• _Your tasks_:
1. Name each item that the SIP security text says users might rely on SIP message bodies to communicate.
2. Repeat the SIP security text word for word from "Major standards bodies" to "around it .".

• _Document text_:
========================
Major standards bodies including 3GPP, ITU-T, and ETSI have all adopted SIP as the core signalling protocol for services such as LTE , VoIP, conferencing, Video on Demand (VoD), IPTV (Internet Television), presence, and Instant Messaging (IM) etc. With the continous evolution of SIP as the defacto VoIP protocol , we need to underatdn the risk mitigartion practices around it .

I have written about VoIP and security in these blogs before

For Security around web browser based calling via webrtc i have written

  • Webrtc Security –https://telecom.altanai.com/2015/04/24/webrtc-security/ , which describes browser threat modal , access to local resource , Same Orogin Policy (SOP) and Cross Resource Sharing ( CORS) as well as Location sharing , ICE , TUEN and threats to privacy with screen sharing , microgone camera long term access and probable mid call attacks .
  • Genric secrutity of web Application build around hosting platform of webrtc . https://telecom.altanai.com/2014/10/03/security-for-webrtc-applications/ . Includs concepts like Identity management , browser security – cross site security amd clickjacking , Authetication of devices and applications , Media Encryption and regex checking.

Also Written about VoIP security at protocl level with SRTP /DTLS using TLS https://telecom.altanai.com/2018/03/16/secure-communication-with-rtp-srtp-zrtp-and-dtls/ and specifically using avaialble pre added modules on kamailio SIP server https://telecom.altanai.com/2018/02/17/kamailio-security/ . It describes Sanity checks , ACL lists with permissions , hiding topology details , countering Flood using pike and Fail2Ban as well as Traffic monitoring and detection .

In this article we will cover types of attacks on SIP systems

Types of attacks on SIP based systems

Registration Hijacking

malicious registrations on registrar by a third party who modifies From header field of a SIP request.

exmaple implementation :
attacker de-registers all existing contacts for a URI
attacker can also register their own device as the appropriate contact address, thereby directing all requests for the affected user to him

solution – Autheticaion of user

Impersonating a Server

attacker impersonates the remote server
user’s request can now be intercepted by some other party
user’s request may be forwarded to insecure locations

solution –
confidentiality, integrity, and authentication of proxy servers
Proxy/redirect sever, and registrars SHOULD possess a site certificate issued by CA which could be validated by UA

Temparing Message bodies

If users are relying on SIP message bodies to communicate either of

  • session encryption keys for a media session
  • MIME bodies
  • SDP
  • encapsulated telephony signals
    Then the atackers on proxy server can modify the session key or can act as a man-in-the-middle and do eaves droppng

exmaple implementation :
attacker can point RTP media streams to a wiretapping device
can changes Subject header field to appear to users as spam

solution – end to end ecryption over TLS + Digest Authorization

mid-session threats like tearing down session

Request forging
attacker learns the params of the session like To , From tags etc then he can alter ongoing session parameters and even bring it down

example implementation :
attacker inserts a BYE in a ongoing session thereby tearing it down
can insert re INVITE and redierct the stream to wiretaping device

solution – authetication on every request
signing and encrypting of MIME bodies, and transference of credentials with S/MIME

Denial of Service and Amplification

DOS attacks – rendering a particular network element unavailable, usually by directing an excessive amount of network traffic at its interfaces.
========================
• _Stored rows_:
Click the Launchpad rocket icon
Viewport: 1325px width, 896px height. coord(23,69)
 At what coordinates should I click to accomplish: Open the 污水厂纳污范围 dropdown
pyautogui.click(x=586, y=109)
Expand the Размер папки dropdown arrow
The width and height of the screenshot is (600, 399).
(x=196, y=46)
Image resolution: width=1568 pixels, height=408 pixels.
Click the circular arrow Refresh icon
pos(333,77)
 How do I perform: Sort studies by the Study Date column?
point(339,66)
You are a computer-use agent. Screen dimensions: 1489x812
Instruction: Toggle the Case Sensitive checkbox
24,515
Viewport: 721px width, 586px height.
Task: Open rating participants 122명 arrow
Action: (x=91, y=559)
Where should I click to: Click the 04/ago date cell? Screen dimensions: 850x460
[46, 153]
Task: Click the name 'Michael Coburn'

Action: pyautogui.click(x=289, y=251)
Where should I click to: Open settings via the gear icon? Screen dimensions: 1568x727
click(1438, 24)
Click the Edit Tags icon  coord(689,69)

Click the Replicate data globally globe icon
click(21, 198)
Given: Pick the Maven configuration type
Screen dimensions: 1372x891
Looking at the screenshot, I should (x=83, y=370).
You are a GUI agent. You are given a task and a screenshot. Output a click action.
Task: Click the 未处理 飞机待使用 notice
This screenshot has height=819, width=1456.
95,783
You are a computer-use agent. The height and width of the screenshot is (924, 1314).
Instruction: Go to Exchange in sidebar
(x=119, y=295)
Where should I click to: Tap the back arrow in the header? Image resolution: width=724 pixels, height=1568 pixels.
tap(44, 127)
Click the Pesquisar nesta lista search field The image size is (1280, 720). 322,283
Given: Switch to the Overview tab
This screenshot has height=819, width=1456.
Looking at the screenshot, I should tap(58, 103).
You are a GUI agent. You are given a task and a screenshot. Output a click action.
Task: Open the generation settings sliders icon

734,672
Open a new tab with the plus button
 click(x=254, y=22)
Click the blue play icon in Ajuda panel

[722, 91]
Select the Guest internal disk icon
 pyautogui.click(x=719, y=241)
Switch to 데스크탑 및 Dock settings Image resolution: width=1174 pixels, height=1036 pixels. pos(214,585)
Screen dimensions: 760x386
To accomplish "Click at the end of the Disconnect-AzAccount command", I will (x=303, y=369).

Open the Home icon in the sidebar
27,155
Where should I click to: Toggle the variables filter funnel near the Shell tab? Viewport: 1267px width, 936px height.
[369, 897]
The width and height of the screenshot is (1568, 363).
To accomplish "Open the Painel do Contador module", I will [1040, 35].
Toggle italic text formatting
========================
• _Solutions_:
1.
- session encryption keys for a media session
- MIME bodies
- SDP
- encapsulated telephony signals

2.
Major standards bodies including 3GPP, ITU-T, and ETSI have all adopted SIP as the core signalling protocol for services such as LTE , VoIP, conferencing, Video on Demand (VoD), IPTV (Internet Television), presence, and Instant Messaging (IM) etc. With the continous evolution of SIP as the defacto VoIP protocol , we need to underatdn the risk mitigartion practices around it .